Auf die richtige Mischung kommt es an!
Mit Selbstverständlichkeit geht man davon aus, dass jede Tablette in der Packung die gleiche Zusammensetzung und demzufolge die gleiche Wirkung hat. Auch im Waschpulver soll die Enzymschicht auf jedem einzelnen Granulat ihre volle Wirkung entfalten. Der Landwirt erwartet, dass in den Pellets von Dünge- und Pflanzenschutzmitteln die einzelnen Wirkstoffe in der richtigen und immer exakt gleichen Zusammensetzung enthalten sind. Und ein Kakaopulver, das uns braun einstaubt, anstatt sich gut verrühren zu lassen, würde in Windeseile zum Ladenhüter.

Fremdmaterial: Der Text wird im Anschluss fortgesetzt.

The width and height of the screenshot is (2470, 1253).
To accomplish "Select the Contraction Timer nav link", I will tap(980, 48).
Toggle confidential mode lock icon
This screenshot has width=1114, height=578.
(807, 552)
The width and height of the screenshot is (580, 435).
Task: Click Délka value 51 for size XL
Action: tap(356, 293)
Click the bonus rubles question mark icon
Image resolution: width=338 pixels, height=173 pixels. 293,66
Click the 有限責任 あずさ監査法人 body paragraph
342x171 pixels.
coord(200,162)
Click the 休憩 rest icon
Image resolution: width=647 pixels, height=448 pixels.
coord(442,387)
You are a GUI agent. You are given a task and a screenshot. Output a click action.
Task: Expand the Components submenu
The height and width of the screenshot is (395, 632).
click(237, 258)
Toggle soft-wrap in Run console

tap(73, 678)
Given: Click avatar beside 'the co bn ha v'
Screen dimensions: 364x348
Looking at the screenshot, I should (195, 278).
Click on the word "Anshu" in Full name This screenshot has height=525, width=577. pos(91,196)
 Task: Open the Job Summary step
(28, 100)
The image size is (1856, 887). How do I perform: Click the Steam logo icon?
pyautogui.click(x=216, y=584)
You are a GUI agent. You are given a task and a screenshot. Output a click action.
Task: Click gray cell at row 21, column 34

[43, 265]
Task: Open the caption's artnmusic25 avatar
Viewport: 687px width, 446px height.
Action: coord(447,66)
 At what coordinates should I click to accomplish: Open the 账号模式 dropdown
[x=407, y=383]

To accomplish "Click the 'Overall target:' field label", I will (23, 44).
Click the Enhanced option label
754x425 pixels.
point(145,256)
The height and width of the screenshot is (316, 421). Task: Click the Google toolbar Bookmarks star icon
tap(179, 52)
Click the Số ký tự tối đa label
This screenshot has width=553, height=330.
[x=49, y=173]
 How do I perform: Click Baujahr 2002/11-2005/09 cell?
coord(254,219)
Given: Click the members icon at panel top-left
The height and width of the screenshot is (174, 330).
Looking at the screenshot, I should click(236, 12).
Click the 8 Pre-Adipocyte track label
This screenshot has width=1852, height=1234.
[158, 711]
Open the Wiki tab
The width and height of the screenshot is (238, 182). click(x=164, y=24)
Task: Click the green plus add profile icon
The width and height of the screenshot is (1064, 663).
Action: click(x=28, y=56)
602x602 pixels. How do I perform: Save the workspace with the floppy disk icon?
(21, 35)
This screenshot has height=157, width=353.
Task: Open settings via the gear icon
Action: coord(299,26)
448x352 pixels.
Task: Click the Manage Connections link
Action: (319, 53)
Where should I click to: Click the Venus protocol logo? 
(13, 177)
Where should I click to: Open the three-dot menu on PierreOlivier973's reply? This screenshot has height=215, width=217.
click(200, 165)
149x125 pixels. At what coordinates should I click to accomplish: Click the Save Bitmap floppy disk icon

Hersteller von Pulvern, Granulaten und Pellets sind grundsätzlich an Produktionsmethoden interessiert, die den Ansprüchen ihrer Kunden gerecht werden. Die Umsetzung dieser Ansprüche ist auch eine Herausforderung für die Wissenschaft. Hinter dem Kürzel NaWiTec steckt die Nachwuchsforschungsgruppe Wirbelschichttechnik an der Fakultät für Verfahrens- und Systemtechnik der Universität Magdeburg.
Der Zusammenschluss junger Wissenschaftler erforscht beispielsweise, wie im Wirbelschichtverfahren aus einem flüssigen Ausgangsstoff Granulate und Pulver mit den konkret gewünschten Partikelstrukturen und -eigenschaften hergestellt werden können. Anwendung findet die Methode in Branchen, deren Produkte sich zumeist aus mehreren Wirkstoffen zusammensetzen.
Die Magdeburger Wissenschaftler können für ihre Forschungsarbeit eine der größten und modernsten Versuchshallen weltweit nutzen. Ermöglicht hat den Bau ein Netz regionaler Wirtschaftspartner. Diese regionalen Unternehmen haben auch eine Professur gestiftet, die auf die Erforschung der Formulierung von Partikeln mit hoher Qualität bei gleichzeitiger Energieeinsparung ausgerichtet ist.
Der junge Wissenschaftler Andreas Bück hat diese Stiftungsprofessur inne. Der gebürtige Magdeburger studierte bis 2008 an der Universität Magdeburg Systemtechnik und Technische Kybernetik. Der promovierte Regelungstechniker bezeichnet es als »echten Glücksfall«, auf dem vielschichtigen und wirtschaftsnahen Gebiet der Wirbelschichttechnik zu forschen. »Für die Pharmazie, die Lebensmittelindustrie und für die Landwirtschaft gelten hohe Qualitätsanforderungen und Richtlinien, was die Herstellung und auch die Anwendung ihrer Produkte betrifft«, sagt Bück. »Wenn beispielsweise eine Tablette mehrere Schichten unterschiedlicher pharmazeutischer Wirkstoffe enthalten soll, muss geklärt werden, welche Oberflächenstruktur die Tablette hat – kompakt oder porös, weil deren Eigenschaften dadurch bestimmt werden. Die Frage, wie dick die Schichten der Wirkstoffe sein müssen, ist wichtig. Auch die Frage, wann und unter welchen Bedingungen sich jede einzelne Schicht auflösen soll. An uns ist es dann, der Industrie Lösungen anzubieten, wie diese Schichten herzustellen sind.«
Eine neu entwickelte Sonde soll die Partikel schon während des Wirbelschichtprozesses vermessen. Die Inline-Messung hat den Vorteil, dass sofort eingegriffen werden kann, wenn etwas nicht rund läuft. Wobei man »rund« auch wörtlich nehmen kann. »Wenn die Partikel während der Formulierung nicht rund bleiben, sondern Klumpen bilden, würde die neue Sonde einen zu hohen Feuchtigkeitsanteil signalisieren, bevor die ganze Produktionsanlage verklebt«, erklärt Andreas Bück. Manchmal allerdings seien Klumpen – fachlich präzise ausgedrückt »Agglomerate« – ausdrücklich erwünscht, wie etwa beim erwähnten Kakaopulver. Ohne Agglomeration bliebe es feinster Staub, der sich kaum zu einem Getränk verarbeiten ließe.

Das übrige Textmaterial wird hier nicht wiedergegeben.